**TASK DESCRIPTION:**
The records must be returned word for word.

* * * *

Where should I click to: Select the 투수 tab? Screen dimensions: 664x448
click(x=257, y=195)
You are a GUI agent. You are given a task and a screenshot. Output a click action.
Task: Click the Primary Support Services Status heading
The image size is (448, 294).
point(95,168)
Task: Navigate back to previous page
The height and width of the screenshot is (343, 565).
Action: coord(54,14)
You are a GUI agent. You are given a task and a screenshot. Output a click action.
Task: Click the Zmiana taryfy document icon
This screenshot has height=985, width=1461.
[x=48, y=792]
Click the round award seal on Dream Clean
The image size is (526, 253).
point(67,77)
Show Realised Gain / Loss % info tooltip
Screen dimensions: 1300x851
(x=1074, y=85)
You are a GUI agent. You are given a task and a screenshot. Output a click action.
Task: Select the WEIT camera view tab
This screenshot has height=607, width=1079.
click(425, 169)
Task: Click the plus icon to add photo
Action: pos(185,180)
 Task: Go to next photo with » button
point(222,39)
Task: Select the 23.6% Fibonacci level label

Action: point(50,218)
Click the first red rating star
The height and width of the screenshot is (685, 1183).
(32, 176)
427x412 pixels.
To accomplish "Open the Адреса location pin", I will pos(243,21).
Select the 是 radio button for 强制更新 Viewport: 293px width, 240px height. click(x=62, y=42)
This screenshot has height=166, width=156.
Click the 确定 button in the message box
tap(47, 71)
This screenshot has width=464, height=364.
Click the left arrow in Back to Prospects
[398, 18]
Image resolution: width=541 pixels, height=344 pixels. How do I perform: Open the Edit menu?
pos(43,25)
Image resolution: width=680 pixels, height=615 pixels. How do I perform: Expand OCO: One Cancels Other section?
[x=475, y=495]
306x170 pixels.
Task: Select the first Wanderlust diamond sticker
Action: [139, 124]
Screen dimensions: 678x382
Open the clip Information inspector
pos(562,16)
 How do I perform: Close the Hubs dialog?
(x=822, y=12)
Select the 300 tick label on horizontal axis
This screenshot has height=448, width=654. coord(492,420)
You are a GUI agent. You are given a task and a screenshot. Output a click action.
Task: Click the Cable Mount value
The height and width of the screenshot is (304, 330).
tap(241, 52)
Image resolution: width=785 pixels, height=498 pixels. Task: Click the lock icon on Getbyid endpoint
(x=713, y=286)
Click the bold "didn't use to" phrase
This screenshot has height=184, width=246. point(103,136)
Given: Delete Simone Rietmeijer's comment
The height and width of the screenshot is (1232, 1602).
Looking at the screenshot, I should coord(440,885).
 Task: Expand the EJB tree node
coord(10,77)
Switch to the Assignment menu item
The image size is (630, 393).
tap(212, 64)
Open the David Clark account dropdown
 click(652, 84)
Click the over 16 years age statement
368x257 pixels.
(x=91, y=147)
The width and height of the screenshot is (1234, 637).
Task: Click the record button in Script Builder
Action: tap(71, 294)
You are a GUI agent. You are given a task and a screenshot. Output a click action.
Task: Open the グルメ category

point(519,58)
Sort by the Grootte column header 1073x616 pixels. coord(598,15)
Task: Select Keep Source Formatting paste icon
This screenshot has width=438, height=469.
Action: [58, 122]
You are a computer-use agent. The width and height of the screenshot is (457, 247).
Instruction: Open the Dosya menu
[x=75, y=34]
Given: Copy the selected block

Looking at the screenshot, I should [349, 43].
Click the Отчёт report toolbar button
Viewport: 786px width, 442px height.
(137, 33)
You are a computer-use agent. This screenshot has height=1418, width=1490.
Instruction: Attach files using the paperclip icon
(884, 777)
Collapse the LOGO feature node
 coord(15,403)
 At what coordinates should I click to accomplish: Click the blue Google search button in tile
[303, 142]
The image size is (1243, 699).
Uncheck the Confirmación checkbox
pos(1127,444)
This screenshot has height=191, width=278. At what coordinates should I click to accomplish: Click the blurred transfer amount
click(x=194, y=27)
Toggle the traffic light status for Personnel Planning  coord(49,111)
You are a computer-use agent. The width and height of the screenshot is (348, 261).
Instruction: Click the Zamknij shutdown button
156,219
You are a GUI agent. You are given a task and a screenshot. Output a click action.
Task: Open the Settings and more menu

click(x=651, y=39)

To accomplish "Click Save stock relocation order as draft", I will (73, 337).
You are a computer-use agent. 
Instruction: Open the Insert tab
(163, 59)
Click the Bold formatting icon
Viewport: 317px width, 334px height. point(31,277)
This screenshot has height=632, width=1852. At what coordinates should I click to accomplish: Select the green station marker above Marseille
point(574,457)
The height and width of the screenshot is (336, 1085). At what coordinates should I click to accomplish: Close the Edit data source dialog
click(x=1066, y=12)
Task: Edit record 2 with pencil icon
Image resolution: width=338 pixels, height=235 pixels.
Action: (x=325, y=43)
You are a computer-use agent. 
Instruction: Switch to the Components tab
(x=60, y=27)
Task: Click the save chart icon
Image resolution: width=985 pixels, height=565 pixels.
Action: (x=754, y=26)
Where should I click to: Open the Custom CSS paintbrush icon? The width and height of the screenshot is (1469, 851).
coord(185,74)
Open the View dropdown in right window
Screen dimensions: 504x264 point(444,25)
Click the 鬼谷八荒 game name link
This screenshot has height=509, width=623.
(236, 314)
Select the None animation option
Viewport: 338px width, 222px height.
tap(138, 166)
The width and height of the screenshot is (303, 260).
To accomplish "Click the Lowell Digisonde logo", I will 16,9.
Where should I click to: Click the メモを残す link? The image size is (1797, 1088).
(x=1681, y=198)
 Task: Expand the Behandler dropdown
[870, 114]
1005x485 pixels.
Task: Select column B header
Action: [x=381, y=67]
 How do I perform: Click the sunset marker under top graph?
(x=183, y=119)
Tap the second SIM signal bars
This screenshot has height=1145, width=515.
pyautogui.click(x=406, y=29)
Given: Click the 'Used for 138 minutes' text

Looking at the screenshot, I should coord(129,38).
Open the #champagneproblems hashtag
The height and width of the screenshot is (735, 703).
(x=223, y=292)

* * * *

**REPLY TO THE TASK:**
Where should I click to: Select the 투수 tab? Screen dimensions: 664x448
click(x=257, y=195)
You are a GUI agent. You are given a task and a screenshot. Output a click action.
Task: Click the Primary Support Services Status heading
The image size is (448, 294).
point(95,168)
Task: Navigate back to previous page
The height and width of the screenshot is (343, 565).
Action: coord(54,14)
You are a GUI agent. You are given a task and a screenshot. Output a click action.
Task: Click the Zmiana taryfy document icon
This screenshot has height=985, width=1461.
[x=48, y=792]
Click the round award seal on Dream Clean
The image size is (526, 253).
point(67,77)
Show Realised Gain / Loss % info tooltip
Screen dimensions: 1300x851
(x=1074, y=85)
You are a GUI agent. You are given a task and a screenshot. Output a click action.
Task: Select the WEIT camera view tab
This screenshot has height=607, width=1079.
click(425, 169)
Task: Click the plus icon to add photo
Action: pos(185,180)
 Task: Go to next photo with » button
point(222,39)
Task: Select the 23.6% Fibonacci level label

Action: point(50,218)
Click the first red rating star
The height and width of the screenshot is (685, 1183).
(32, 176)
427x412 pixels.
To accomplish "Open the Адреса location pin", I will pos(243,21).
Select the 是 radio button for 强制更新 Viewport: 293px width, 240px height. click(x=62, y=42)
This screenshot has height=166, width=156.
Click the 确定 button in the message box
tap(47, 71)
This screenshot has width=464, height=364.
Click the left arrow in Back to Prospects
[398, 18]
Image resolution: width=541 pixels, height=344 pixels. How do I perform: Open the Edit menu?
pos(43,25)
Image resolution: width=680 pixels, height=615 pixels. How do I perform: Expand OCO: One Cancels Other section?
[x=475, y=495]
306x170 pixels.
Task: Select the first Wanderlust diamond sticker
Action: [139, 124]
Screen dimensions: 678x382
Open the clip Information inspector
pos(562,16)
 How do I perform: Close the Hubs dialog?
(x=822, y=12)
Select the 300 tick label on horizontal axis
This screenshot has height=448, width=654. coord(492,420)
You are a GUI agent. You are given a task and a screenshot. Output a click action.
Task: Click the Cable Mount value
The height and width of the screenshot is (304, 330).
tap(241, 52)
Image resolution: width=785 pixels, height=498 pixels. Task: Click the lock icon on Getbyid endpoint
(x=713, y=286)
Click the bold "didn't use to" phrase
This screenshot has height=184, width=246. point(103,136)
Given: Delete Simone Rietmeijer's comment
The height and width of the screenshot is (1232, 1602).
Looking at the screenshot, I should coord(440,885).
 Task: Expand the EJB tree node
coord(10,77)
Switch to the Assignment menu item
The image size is (630, 393).
tap(212, 64)
Open the David Clark account dropdown
 click(652, 84)
Click the over 16 years age statement
368x257 pixels.
(x=91, y=147)
The width and height of the screenshot is (1234, 637).
Task: Click the record button in Script Builder
Action: tap(71, 294)
You are a GUI agent. You are given a task and a screenshot. Output a click action.
Task: Open the グルメ category

point(519,58)
Sort by the Grootte column header 1073x616 pixels. coord(598,15)
Task: Select Keep Source Formatting paste icon
This screenshot has width=438, height=469.
Action: [58, 122]
You are a computer-use agent. The width and height of the screenshot is (457, 247).
Instruction: Open the Dosya menu
[x=75, y=34]
Given: Copy the selected block

Looking at the screenshot, I should [349, 43].
Click the Отчёт report toolbar button
Viewport: 786px width, 442px height.
(137, 33)
You are a computer-use agent. This screenshot has height=1418, width=1490.
Instruction: Attach files using the paperclip icon
(884, 777)
Collapse the LOGO feature node
 coord(15,403)
 At what coordinates should I click to accomplish: Click the blue Google search button in tile
[303, 142]
The image size is (1243, 699).
Uncheck the Confirmación checkbox
pos(1127,444)
This screenshot has height=191, width=278. At what coordinates should I click to accomplish: Click the blurred transfer amount
click(x=194, y=27)
Toggle the traffic light status for Personnel Planning  coord(49,111)
You are a computer-use agent. The width and height of the screenshot is (348, 261).
Instruction: Click the Zamknij shutdown button
156,219
You are a GUI agent. You are given a task and a screenshot. Output a click action.
Task: Open the Settings and more menu

click(x=651, y=39)

To accomplish "Click Save stock relocation order as draft", I will (73, 337).
You are a computer-use agent. 
Instruction: Open the Insert tab
(163, 59)
Click the Bold formatting icon
Viewport: 317px width, 334px height. point(31,277)
This screenshot has height=632, width=1852. At what coordinates should I click to accomplish: Select the green station marker above Marseille
point(574,457)
The height and width of the screenshot is (336, 1085). At what coordinates should I click to accomplish: Close the Edit data source dialog
click(x=1066, y=12)
Task: Edit record 2 with pencil icon
Image resolution: width=338 pixels, height=235 pixels.
Action: (x=325, y=43)
You are a computer-use agent. 
Instruction: Switch to the Components tab
(x=60, y=27)
Task: Click the save chart icon
Image resolution: width=985 pixels, height=565 pixels.
Action: (x=754, y=26)
Where should I click to: Open the Custom CSS paintbrush icon? The width and height of the screenshot is (1469, 851).
coord(185,74)
Open the View dropdown in right window
Screen dimensions: 504x264 point(444,25)
Click the 鬼谷八荒 game name link
This screenshot has height=509, width=623.
(236, 314)
Select the None animation option
Viewport: 338px width, 222px height.
tap(138, 166)
The width and height of the screenshot is (303, 260).
To accomplish "Click the Lowell Digisonde logo", I will 16,9.
Where should I click to: Click the メモを残す link? The image size is (1797, 1088).
(x=1681, y=198)
 Task: Expand the Behandler dropdown
[870, 114]
1005x485 pixels.
Task: Select column B header
Action: [x=381, y=67]
 How do I perform: Click the sunset marker under top graph?
(x=183, y=119)
Tap the second SIM signal bars
This screenshot has height=1145, width=515.
pyautogui.click(x=406, y=29)
Given: Click the 'Used for 138 minutes' text

Looking at the screenshot, I should coord(129,38).
Open the #champagneproblems hashtag
The height and width of the screenshot is (735, 703).
(x=223, y=292)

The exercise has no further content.